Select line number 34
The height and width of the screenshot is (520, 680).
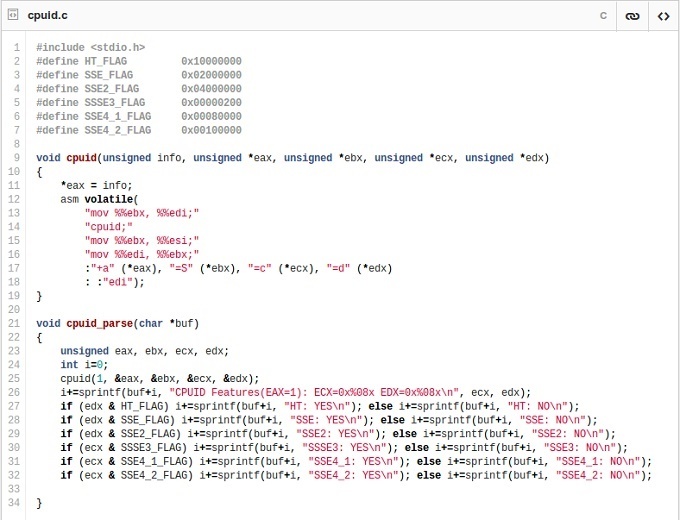pyautogui.click(x=15, y=503)
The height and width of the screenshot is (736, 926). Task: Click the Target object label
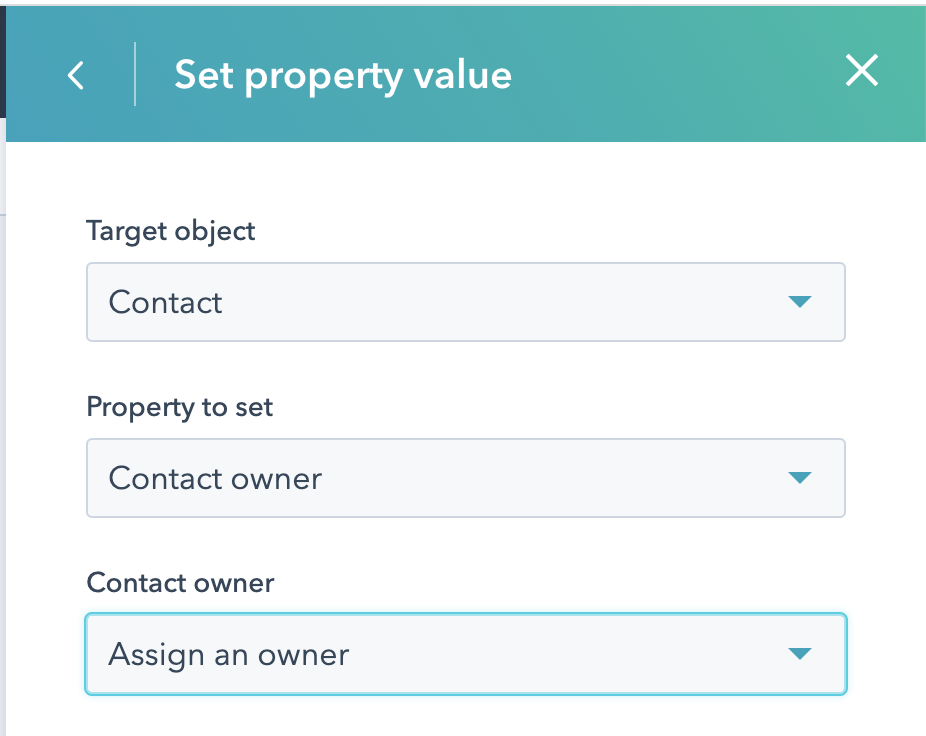171,231
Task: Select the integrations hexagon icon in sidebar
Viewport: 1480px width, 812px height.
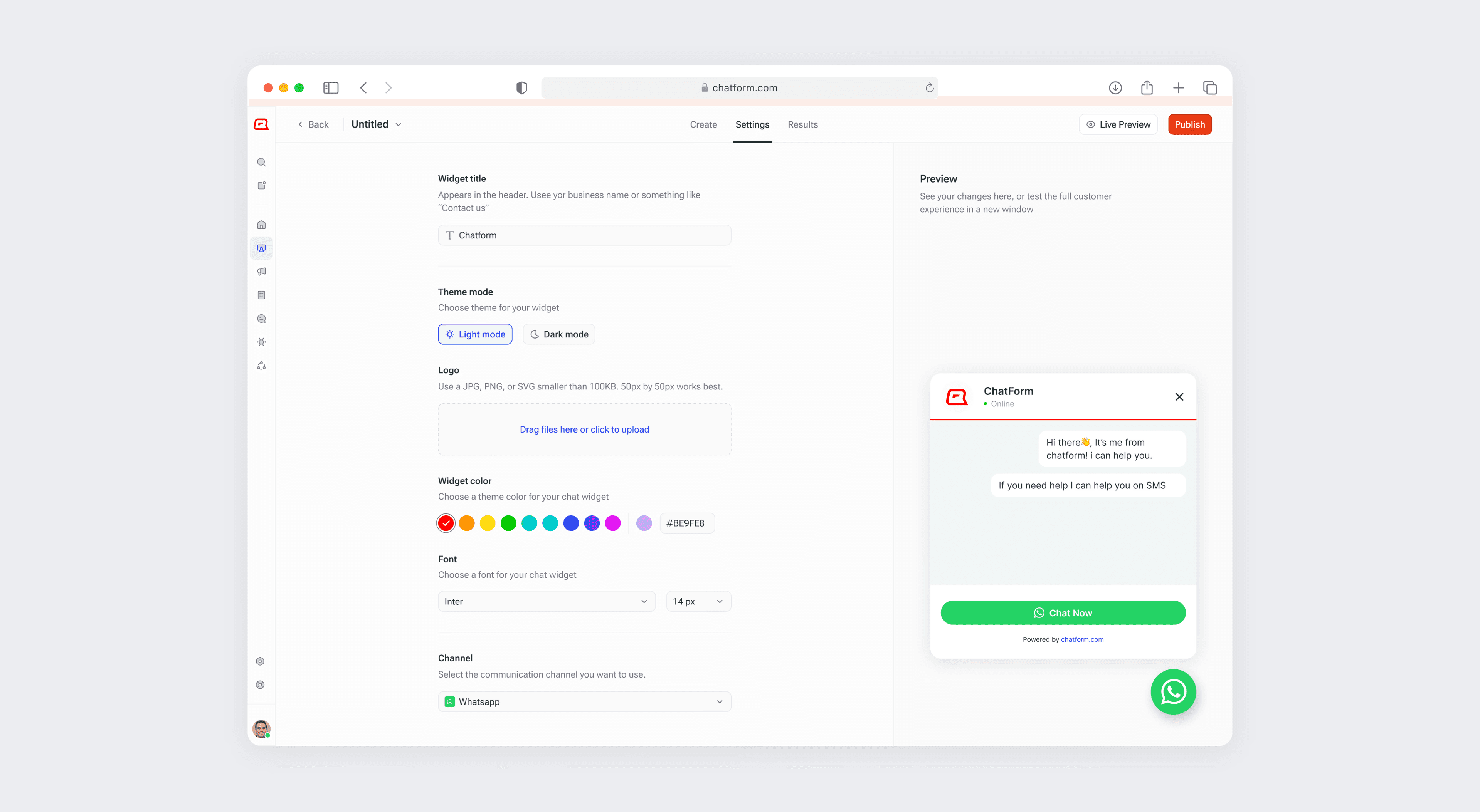Action: pyautogui.click(x=261, y=342)
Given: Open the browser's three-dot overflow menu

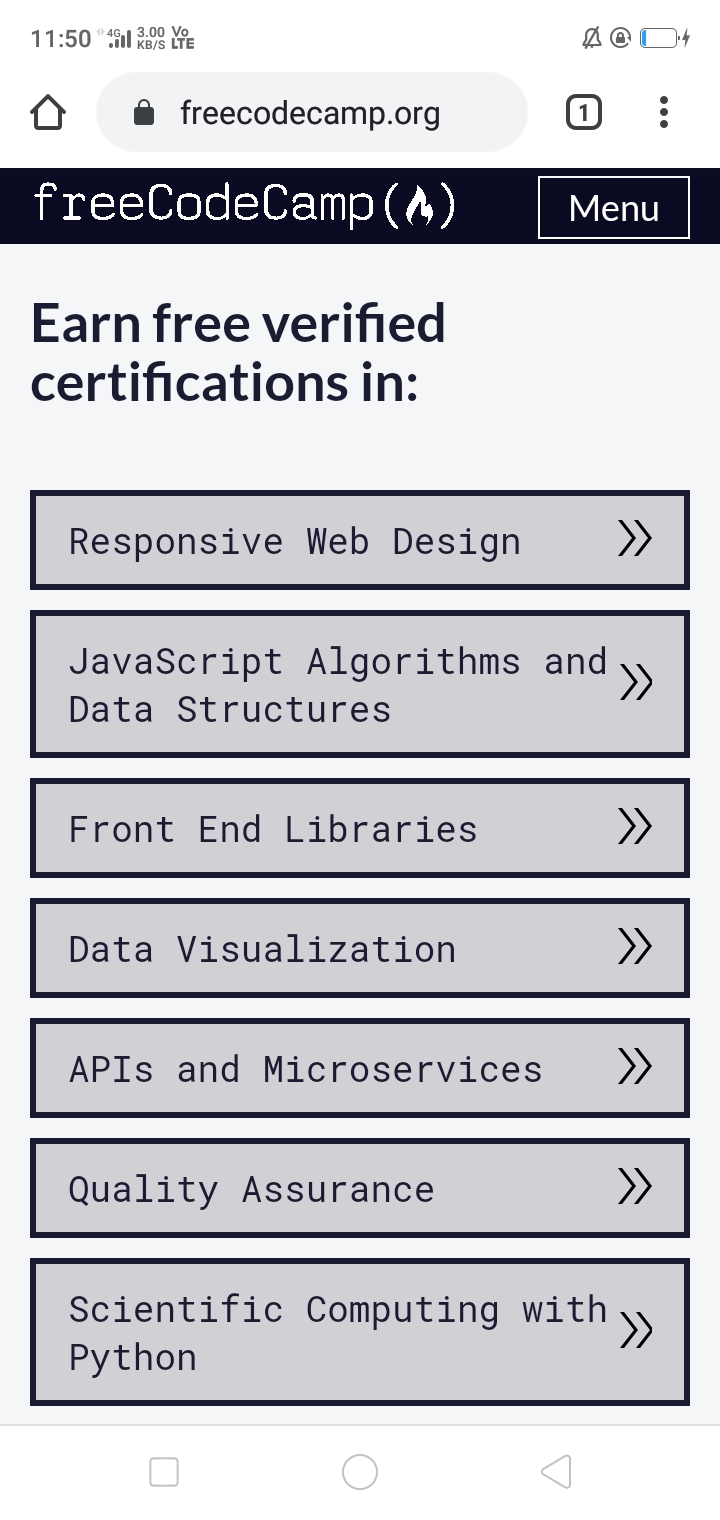Looking at the screenshot, I should pyautogui.click(x=663, y=112).
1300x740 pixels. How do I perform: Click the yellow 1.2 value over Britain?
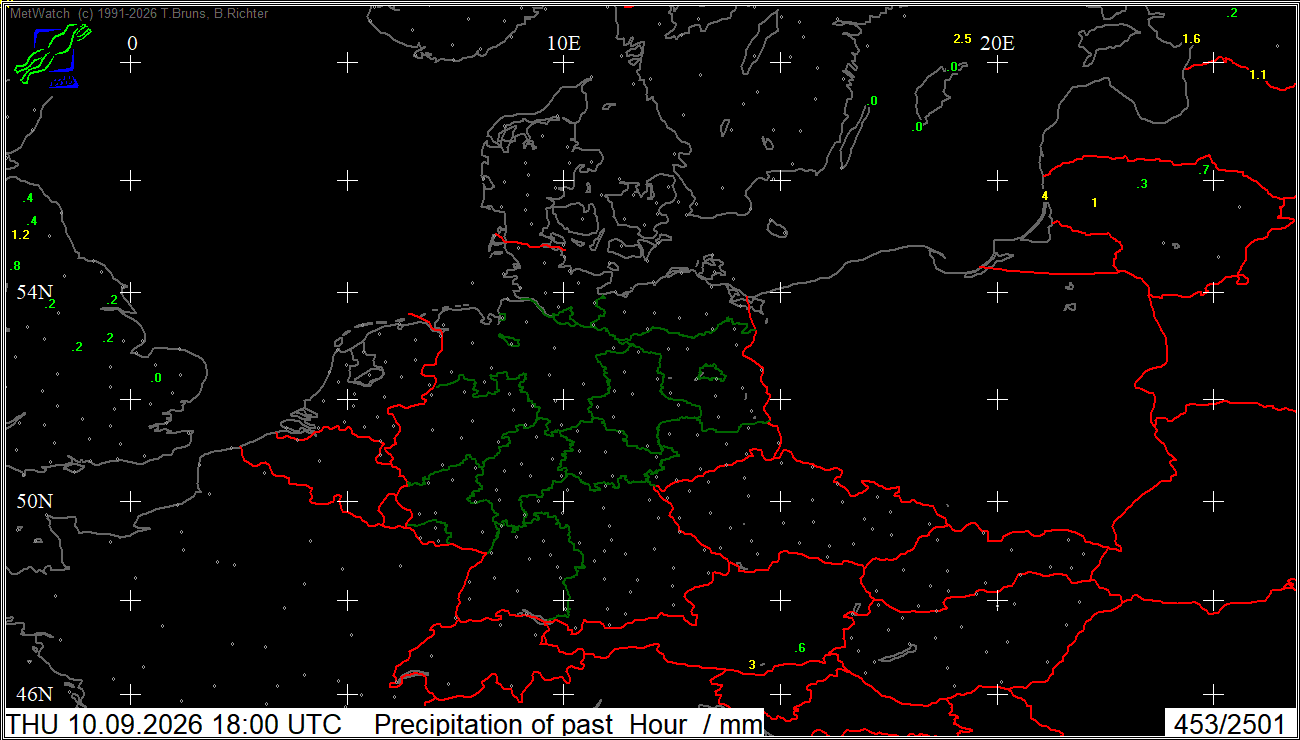[x=20, y=235]
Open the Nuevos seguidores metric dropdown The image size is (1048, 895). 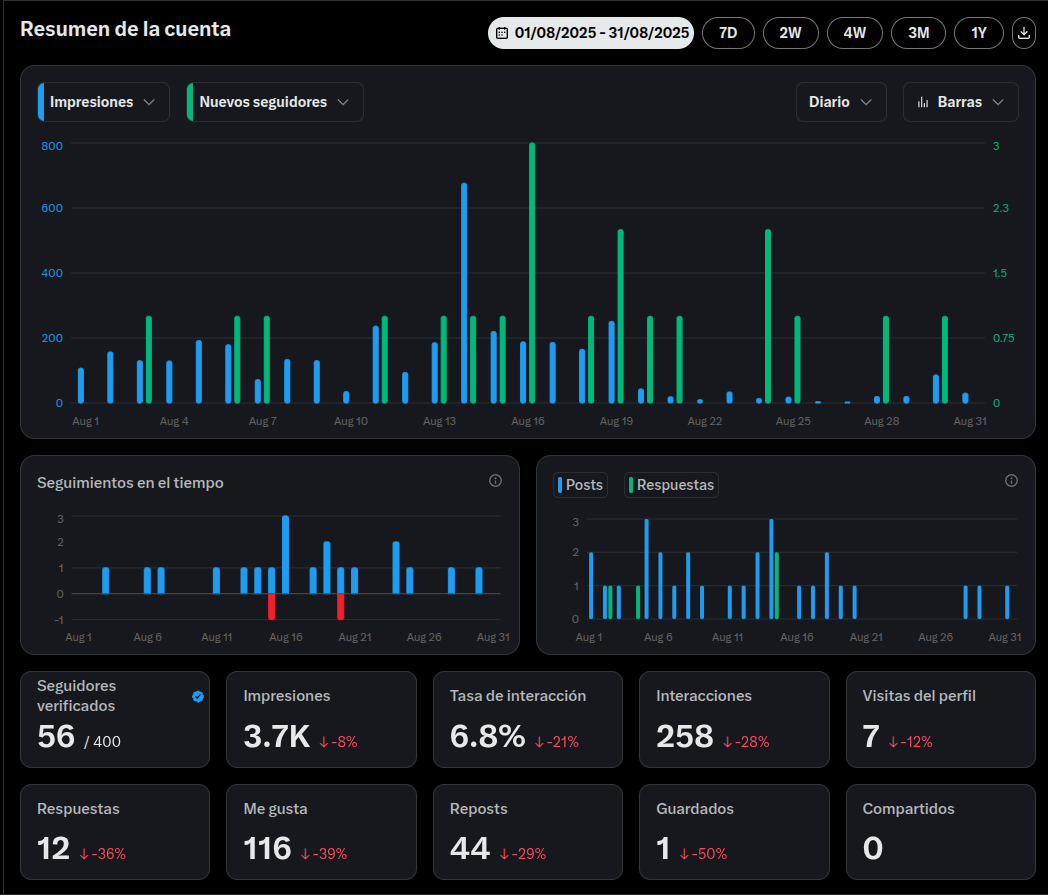pyautogui.click(x=275, y=102)
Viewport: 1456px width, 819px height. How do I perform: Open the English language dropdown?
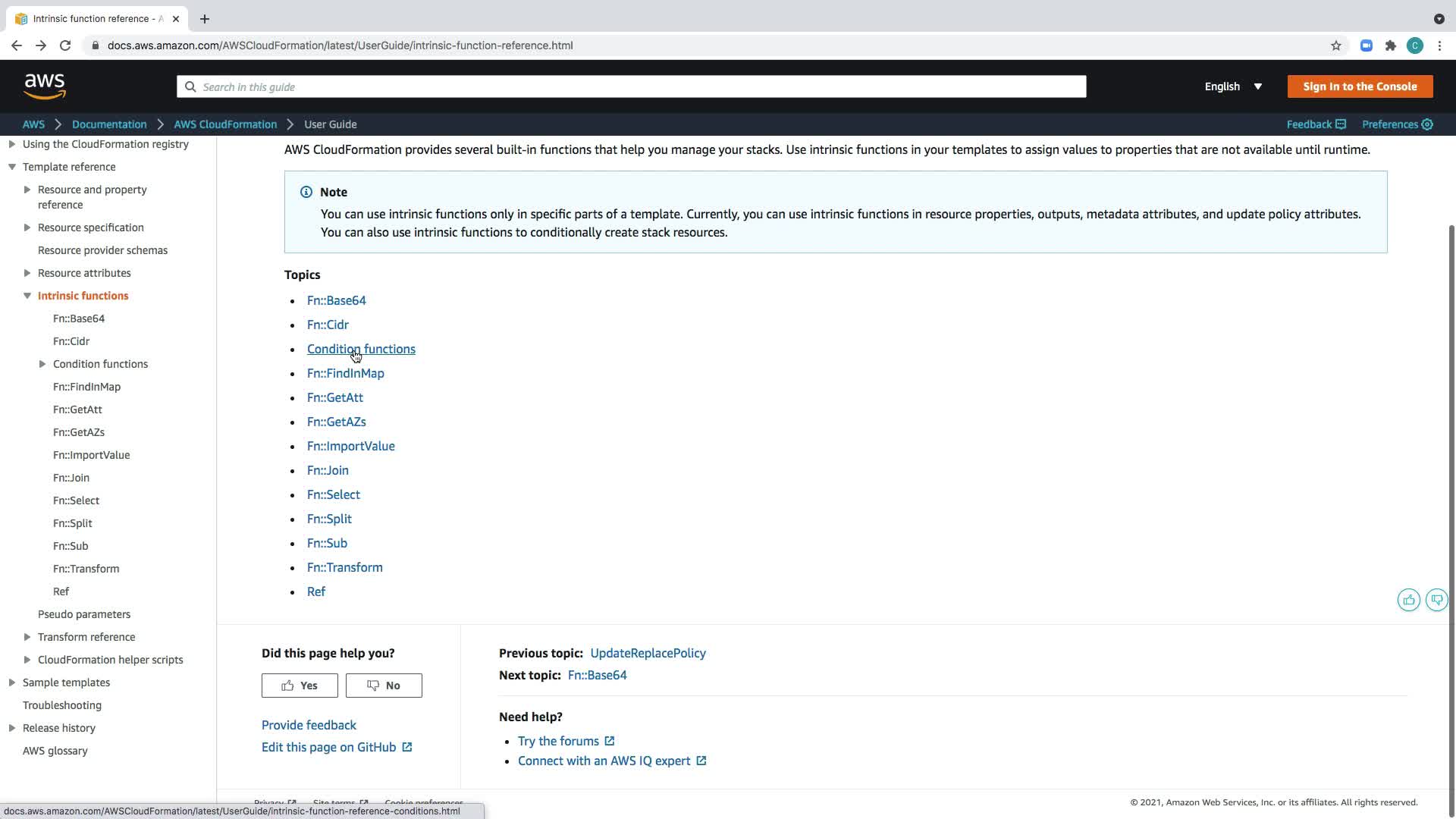(x=1233, y=86)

GIVEN PROBLEM: Please identify each line in the material above that contains the string "perform" and copy those lines in full. Matching is case-sensitive.

RESPONSE TO THE TASK:
1300x740 pixels. How do I perform: Click the yellow 1.2 value over Britain?
Viewport: 1456px width, 819px height. How do I perform: Open the English language dropdown?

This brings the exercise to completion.